## What you are asked to do
Beginning at the line that contains "Task: Open the", output each line exactly through the end of the records, and drop any pictures.

-- Dataset records follows --

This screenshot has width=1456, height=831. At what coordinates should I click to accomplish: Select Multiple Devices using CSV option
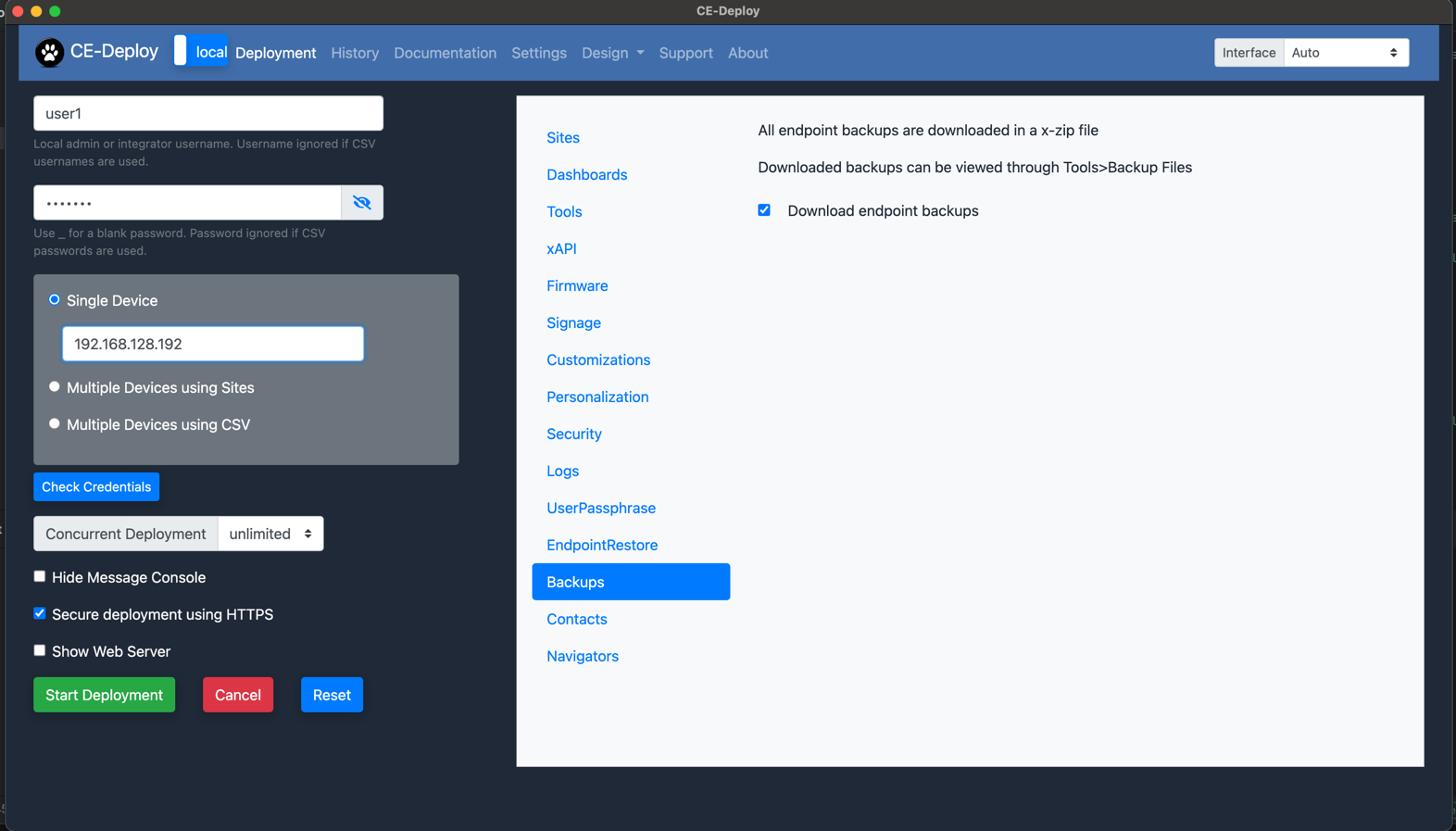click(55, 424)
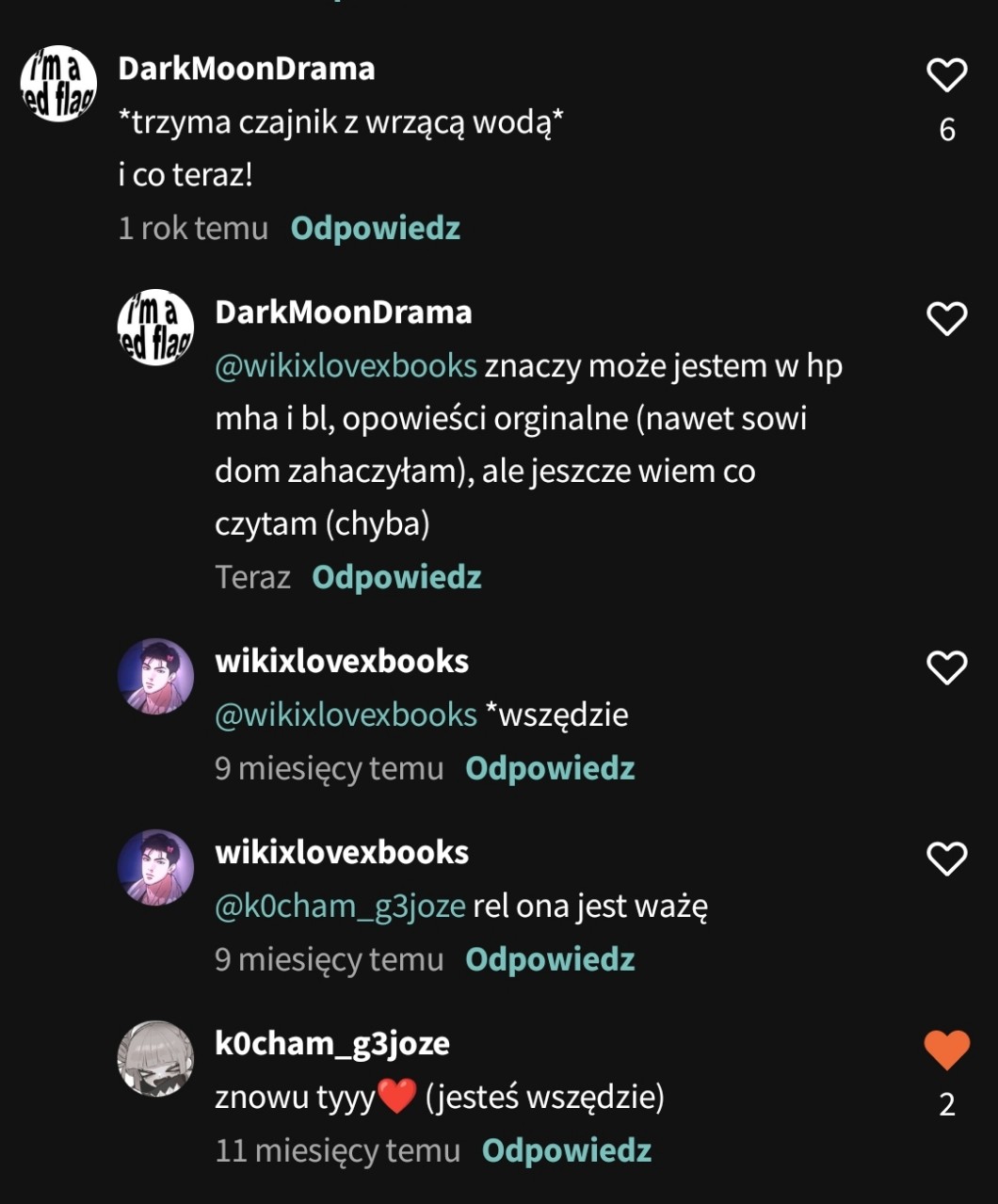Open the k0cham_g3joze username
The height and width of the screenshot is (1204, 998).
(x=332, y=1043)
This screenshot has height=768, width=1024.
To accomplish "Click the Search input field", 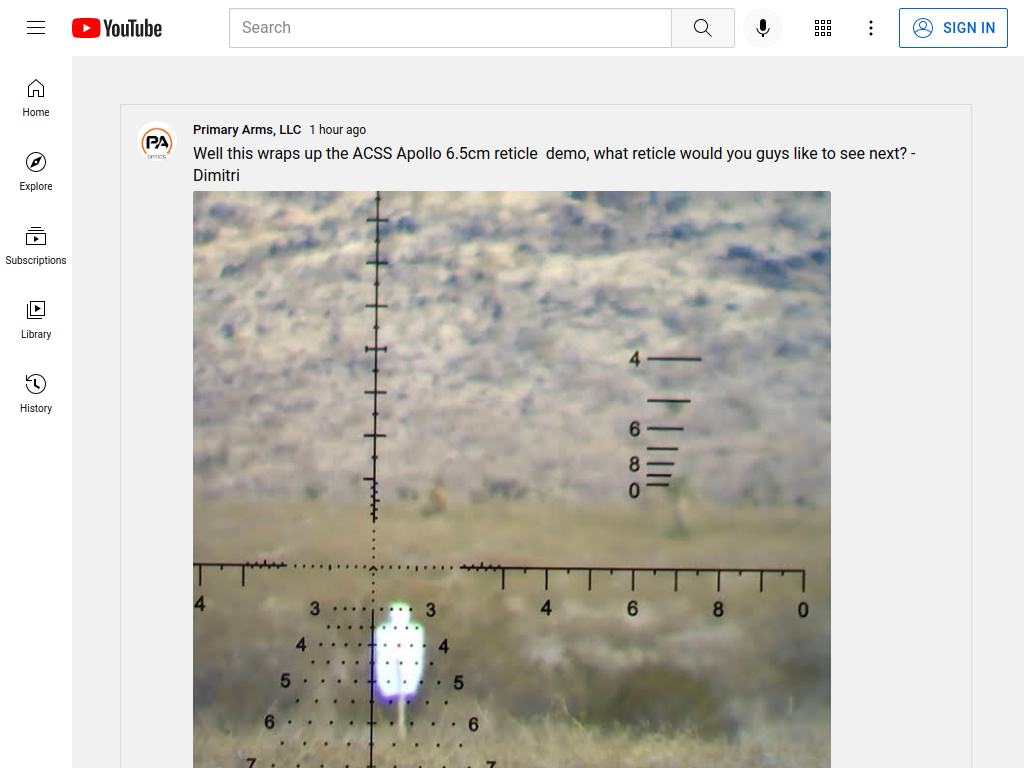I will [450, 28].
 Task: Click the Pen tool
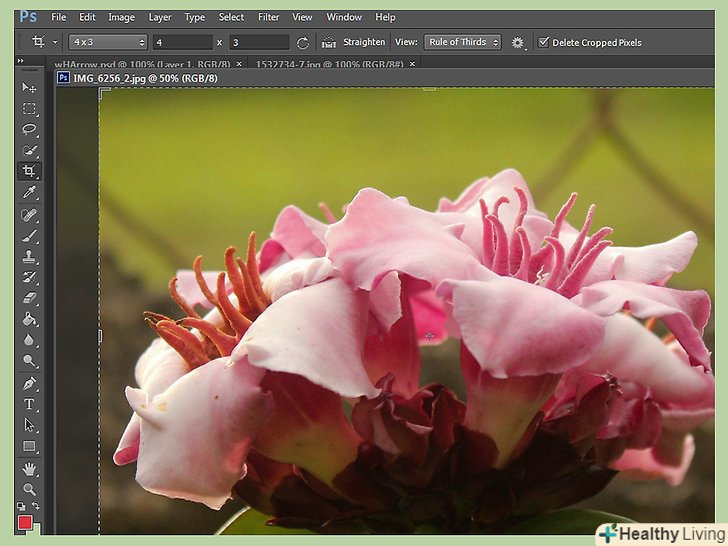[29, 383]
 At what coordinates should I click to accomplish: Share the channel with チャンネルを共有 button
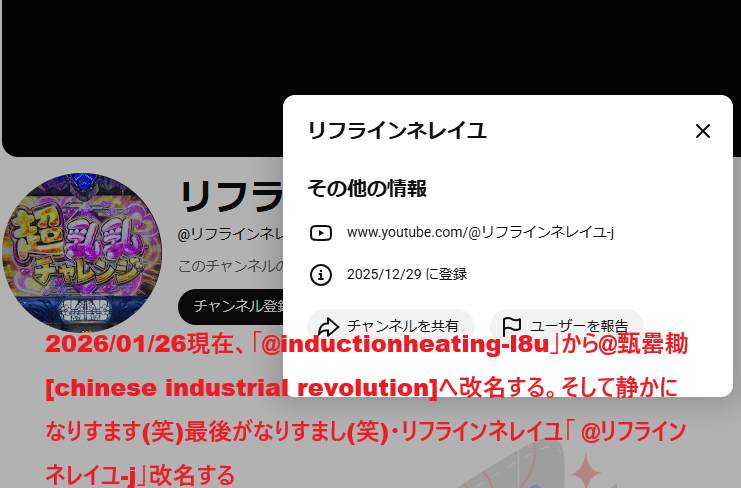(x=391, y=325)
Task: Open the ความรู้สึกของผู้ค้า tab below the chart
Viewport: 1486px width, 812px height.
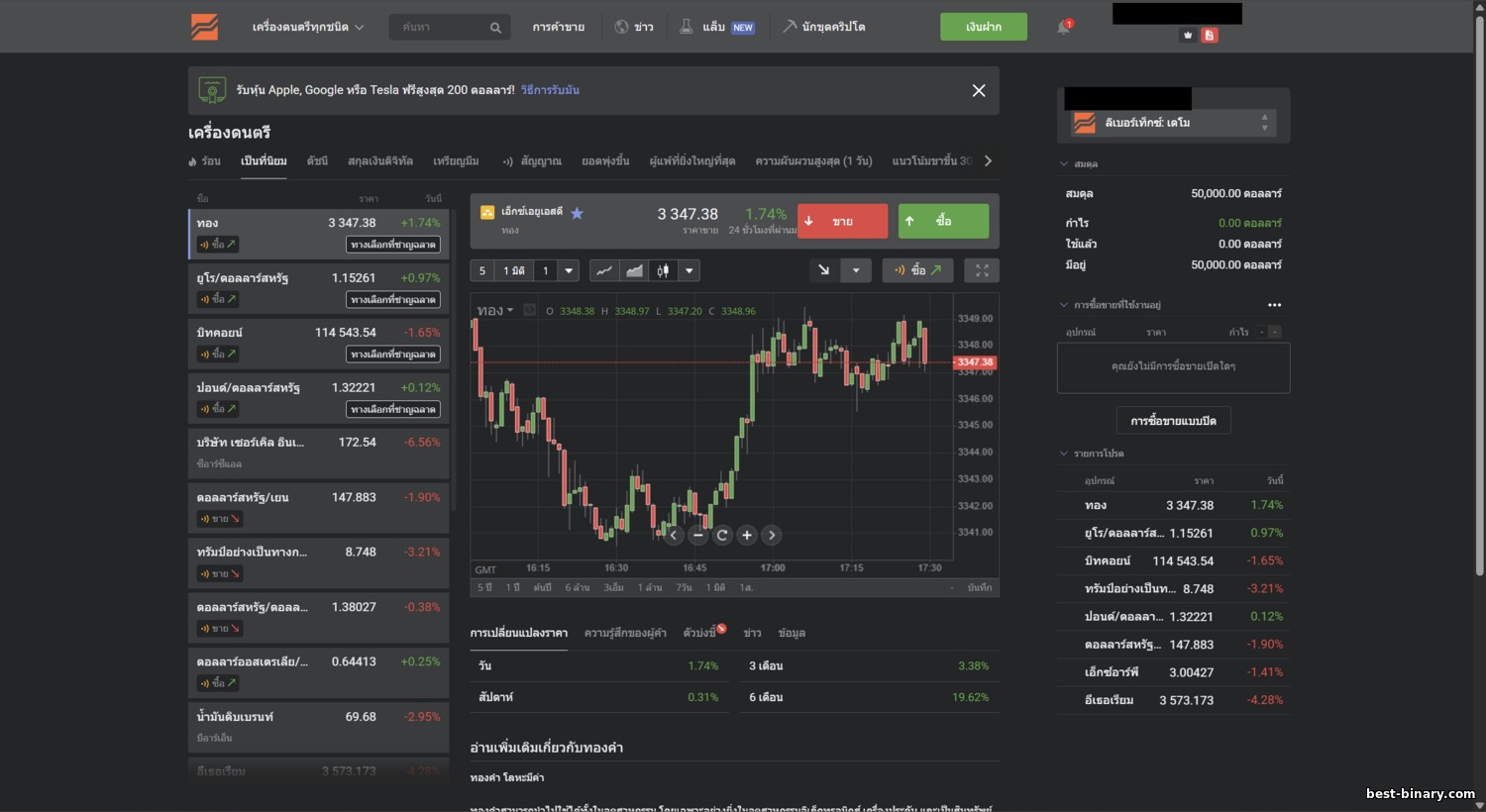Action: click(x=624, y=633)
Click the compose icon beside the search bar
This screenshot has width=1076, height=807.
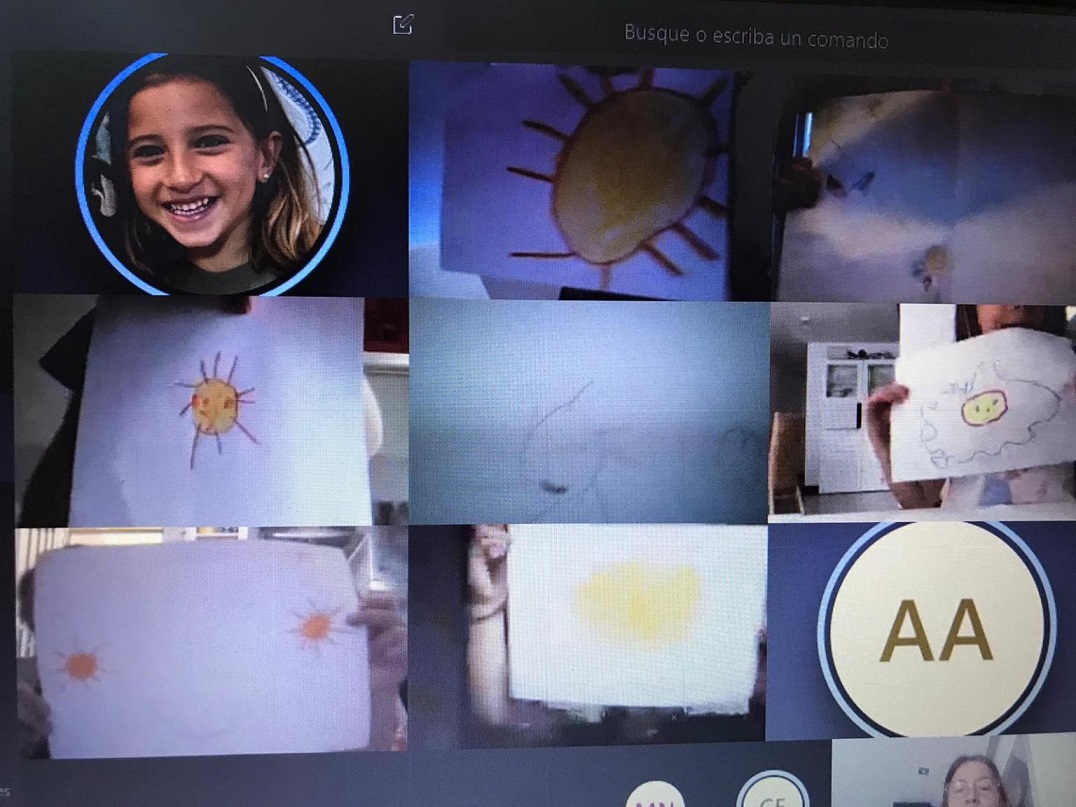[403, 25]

-- Dataset records concluded --

## Written response
Task: Open the ความรู้สึกของผู้ค้า tab below the chart
Viewport: 1486px width, 812px height.
Action: click(x=624, y=633)
Click the compose icon beside the search bar
This screenshot has width=1076, height=807.
[403, 25]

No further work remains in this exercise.